DIRECTIONS:
Return the lines below exactly, please, from the one containing "Open the third poster's avatar" through the last one, both included, and leave out any pictures.

(ENTRIES SUPPLIED)

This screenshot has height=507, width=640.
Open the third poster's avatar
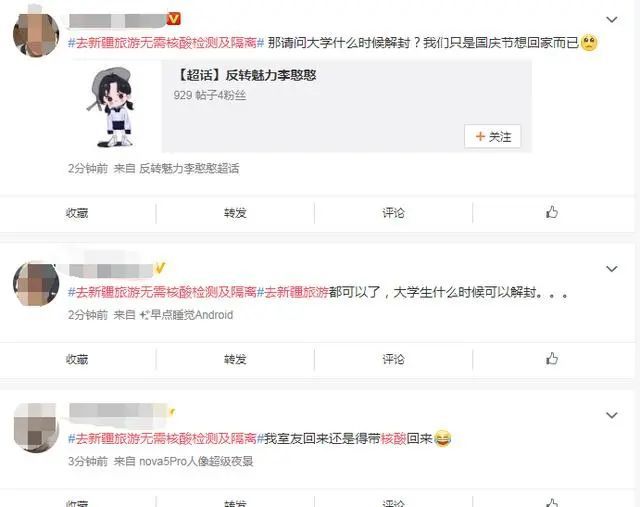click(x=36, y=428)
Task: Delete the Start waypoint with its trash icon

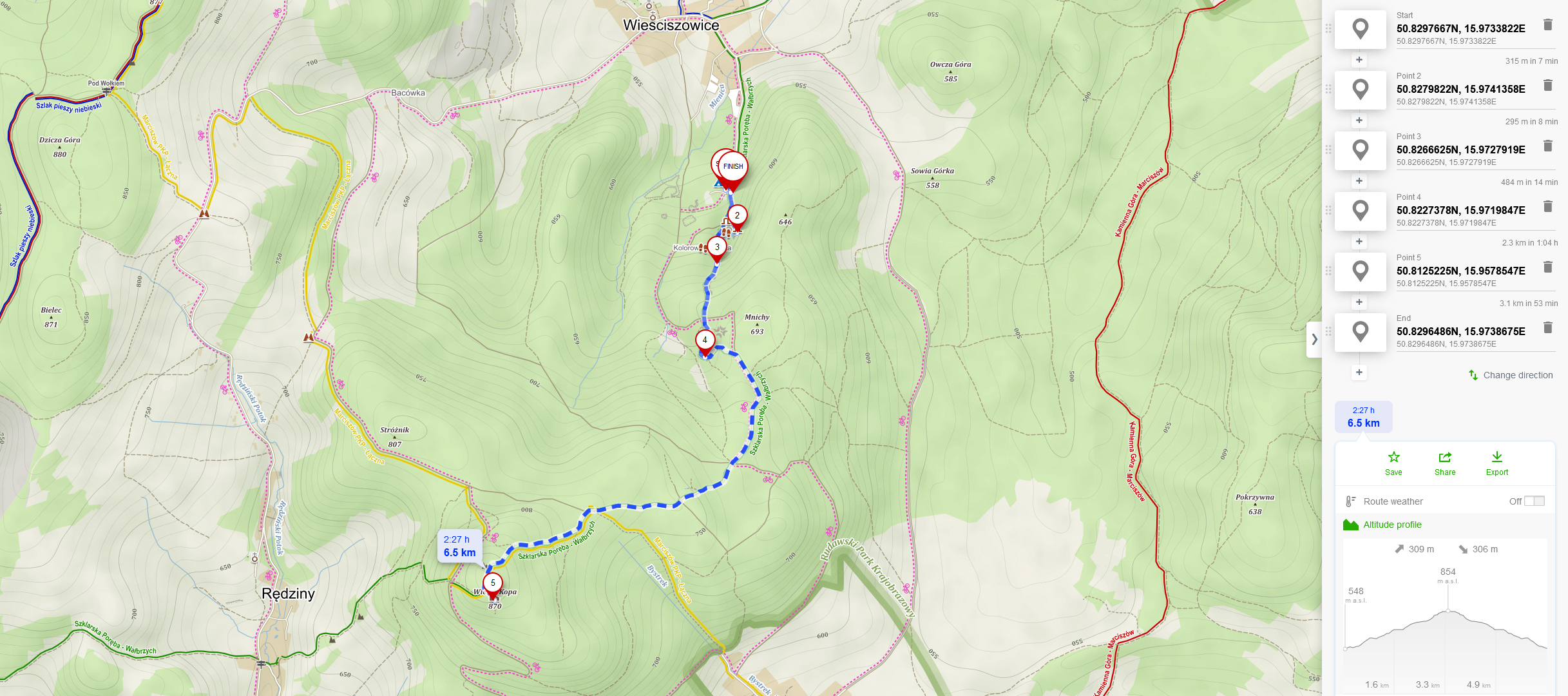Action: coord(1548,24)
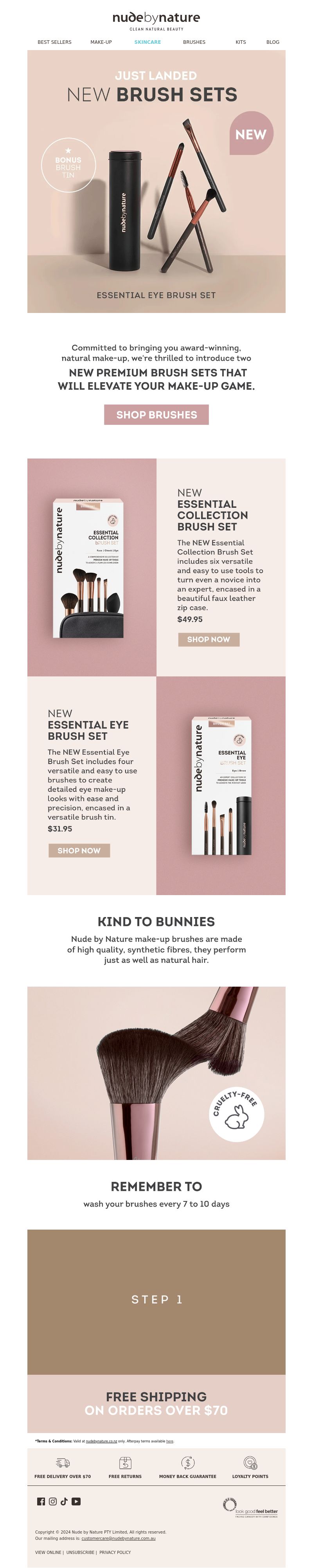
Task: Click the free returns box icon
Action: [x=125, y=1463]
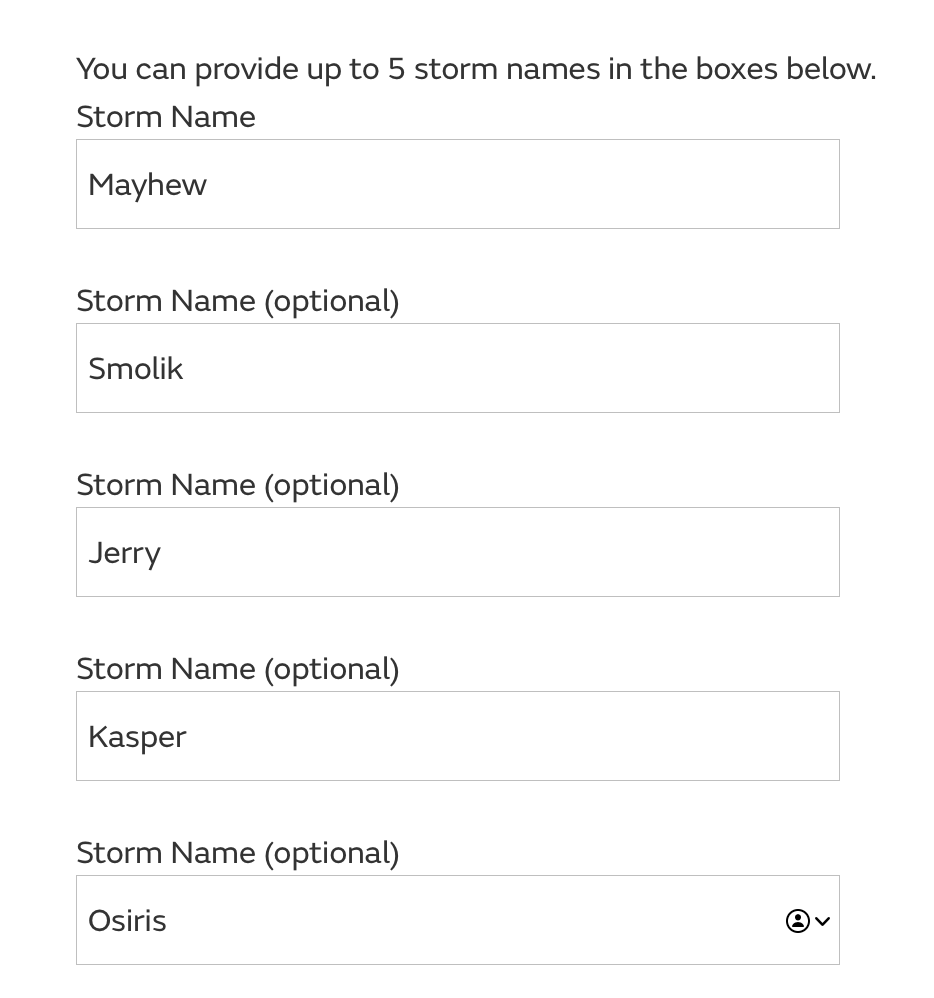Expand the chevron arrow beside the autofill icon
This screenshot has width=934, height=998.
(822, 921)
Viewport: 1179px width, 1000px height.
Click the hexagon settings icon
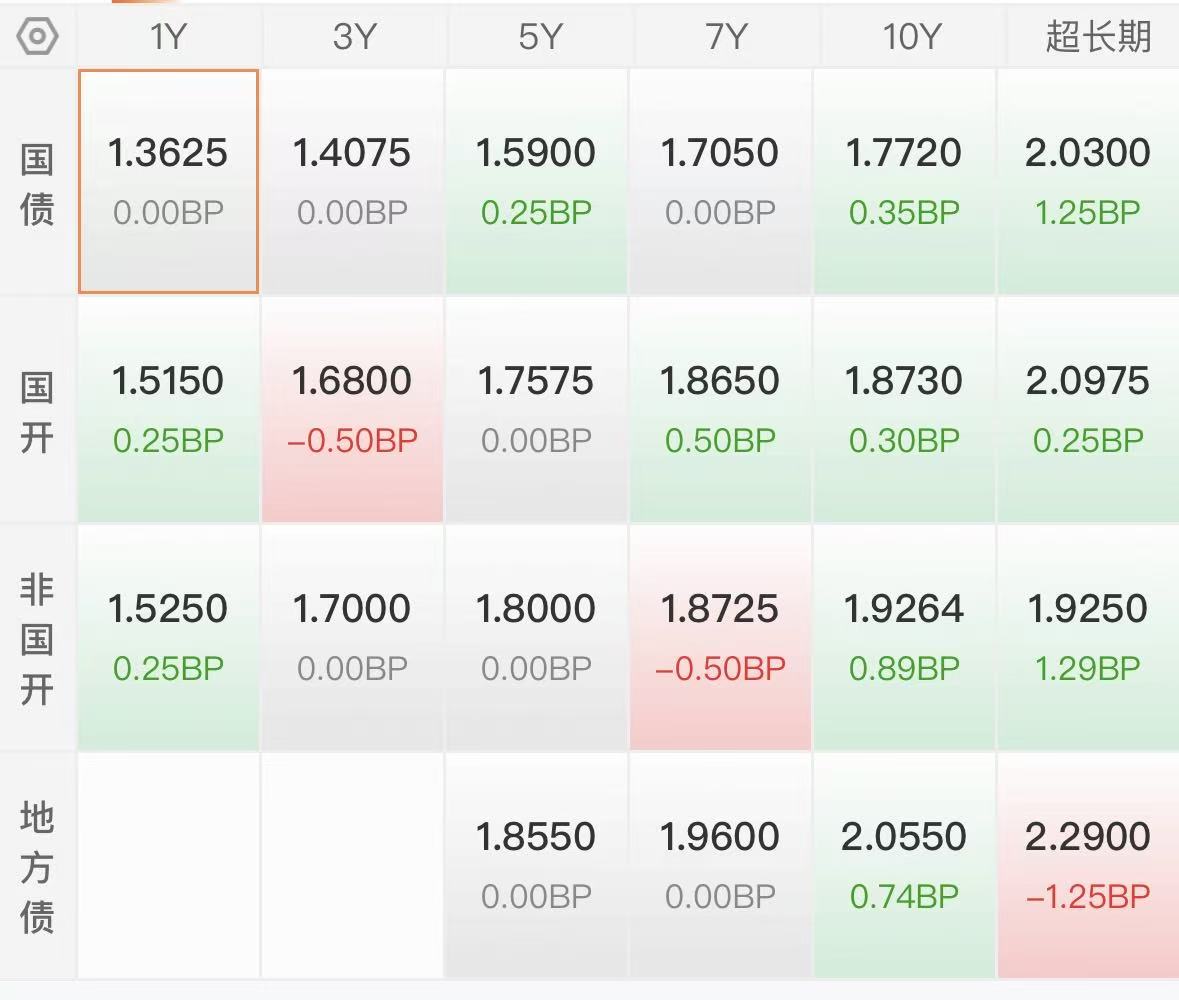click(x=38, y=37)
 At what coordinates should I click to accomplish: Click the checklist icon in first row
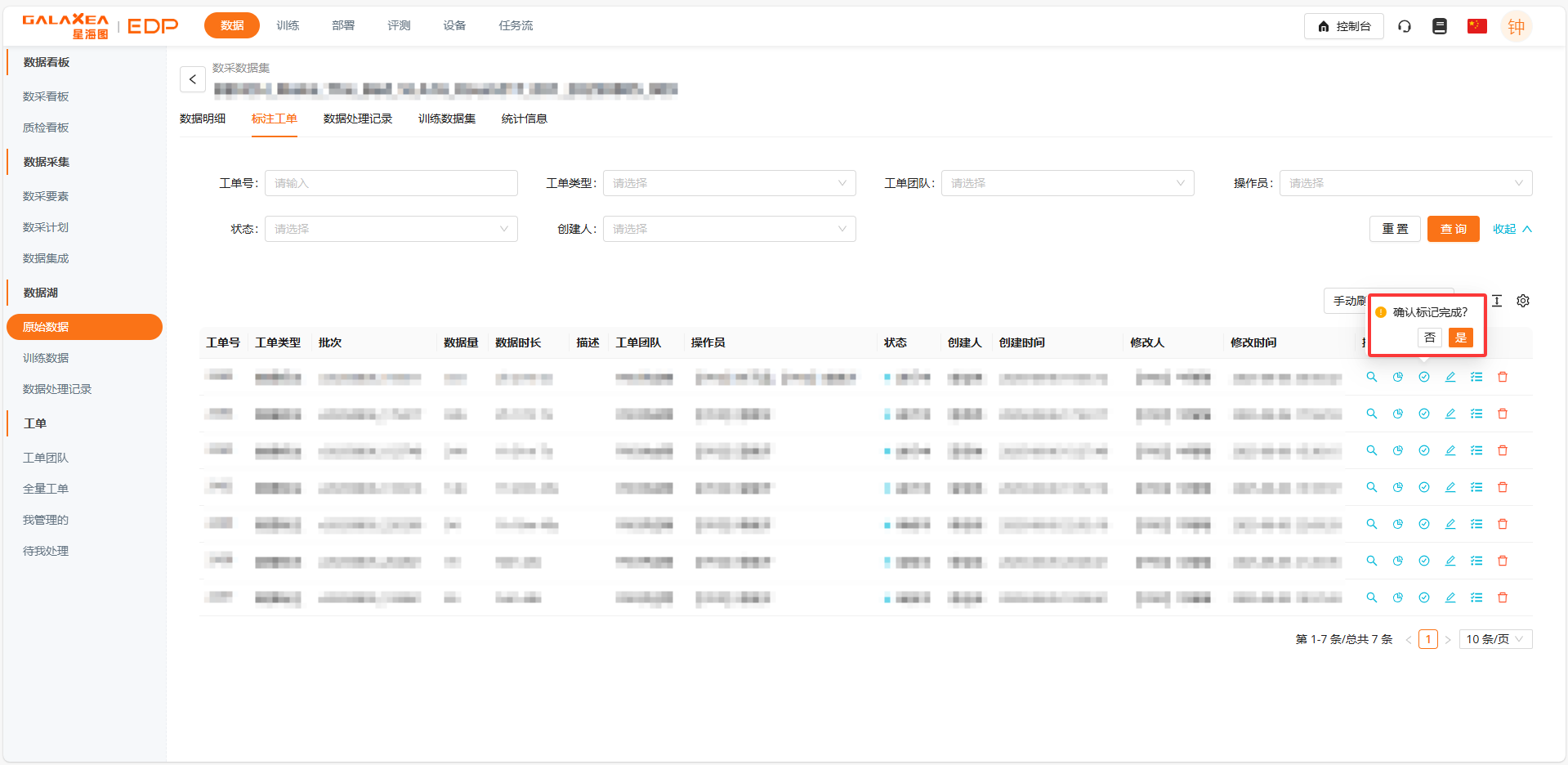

(End ENTRIES SUPPLIED)

EXERCISE RESULT:
Open the third poster's avatar
click(x=36, y=428)
Task: Delete the Start waypoint with its trash icon

Action: coord(1548,24)
Task: Click the free returns box icon
Action: [x=125, y=1463]
Expand the chevron arrow beside the autofill icon
This screenshot has width=934, height=998.
(822, 921)
Viewport: 1179px width, 1000px height.
Click the hexagon settings icon
click(x=38, y=37)
 At what coordinates should I click to accomplish: Click the checklist icon in first row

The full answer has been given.